Out of the lines below, please list those that hold the string "Anderson".
+---+
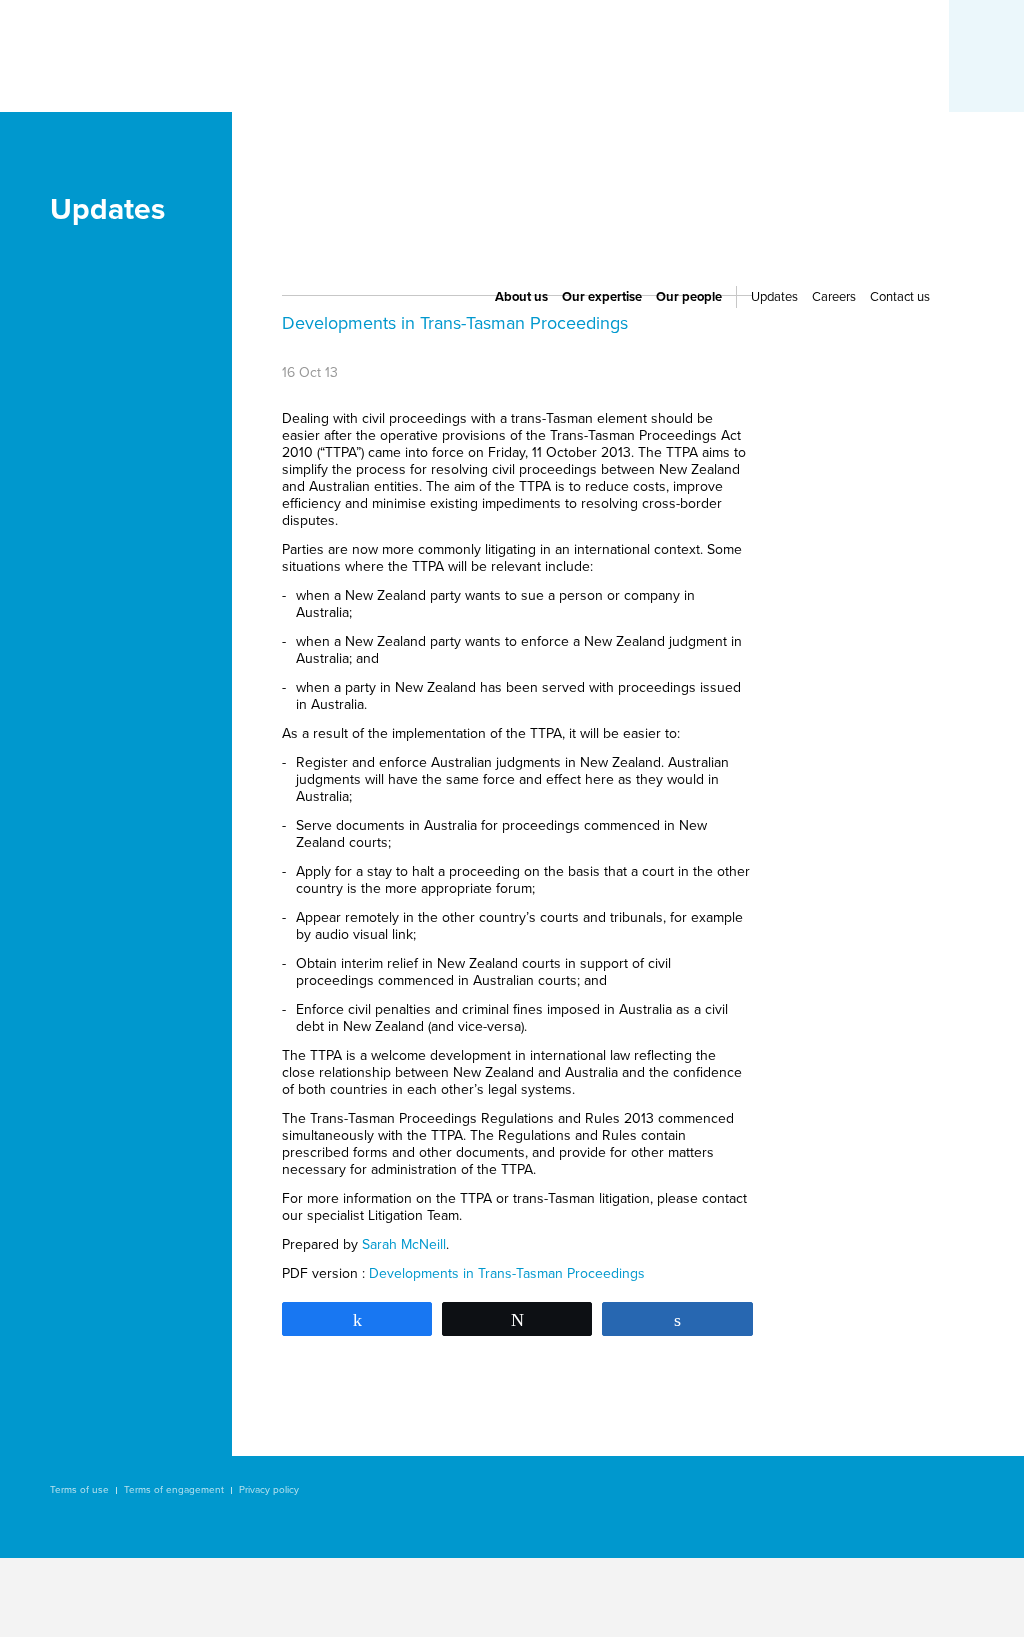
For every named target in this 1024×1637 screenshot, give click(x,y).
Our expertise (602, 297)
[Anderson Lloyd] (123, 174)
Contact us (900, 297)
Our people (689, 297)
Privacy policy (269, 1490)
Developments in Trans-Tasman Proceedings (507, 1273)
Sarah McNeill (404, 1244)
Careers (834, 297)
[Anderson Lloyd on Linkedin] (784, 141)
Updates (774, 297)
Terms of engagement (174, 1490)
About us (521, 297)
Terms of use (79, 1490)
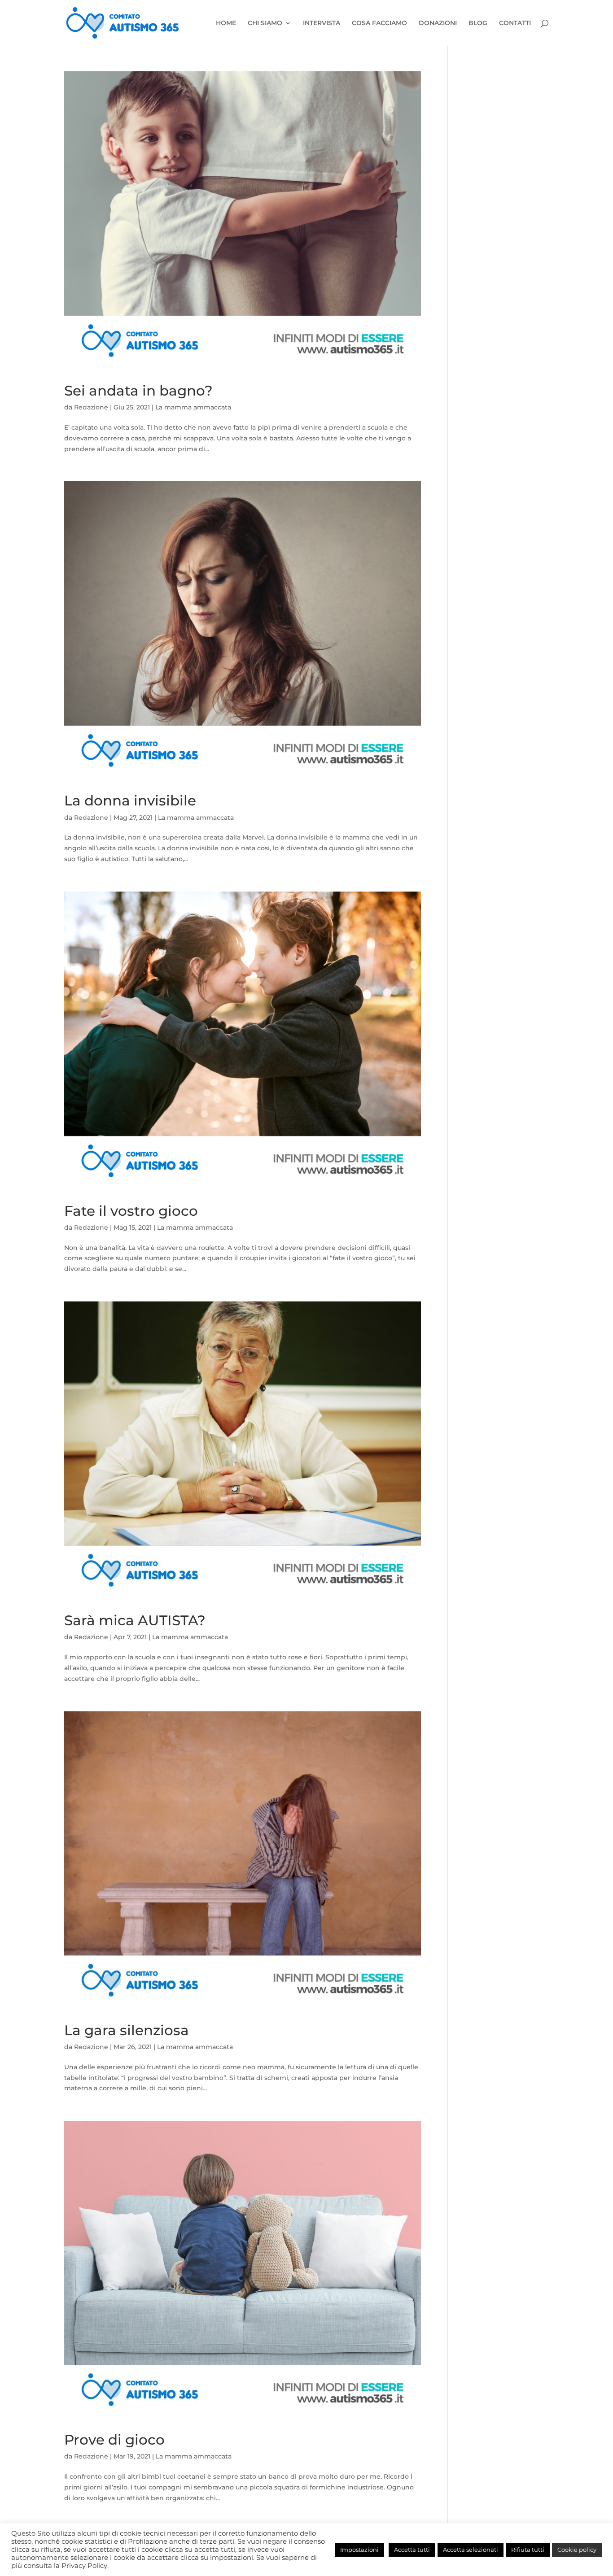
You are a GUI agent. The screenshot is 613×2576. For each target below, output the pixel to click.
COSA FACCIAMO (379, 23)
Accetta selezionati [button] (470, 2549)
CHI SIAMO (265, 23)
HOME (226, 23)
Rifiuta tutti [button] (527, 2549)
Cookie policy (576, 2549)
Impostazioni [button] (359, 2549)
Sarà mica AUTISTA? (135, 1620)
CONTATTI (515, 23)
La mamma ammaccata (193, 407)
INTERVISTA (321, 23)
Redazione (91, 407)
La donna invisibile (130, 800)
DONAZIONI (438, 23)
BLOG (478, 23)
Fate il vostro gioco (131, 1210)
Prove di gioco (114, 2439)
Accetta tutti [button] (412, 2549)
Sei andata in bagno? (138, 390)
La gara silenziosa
+---+
§ Response:
[Anderson Lloyd] (123, 174)
[Anderson Lloyd on Linkedin] (784, 141)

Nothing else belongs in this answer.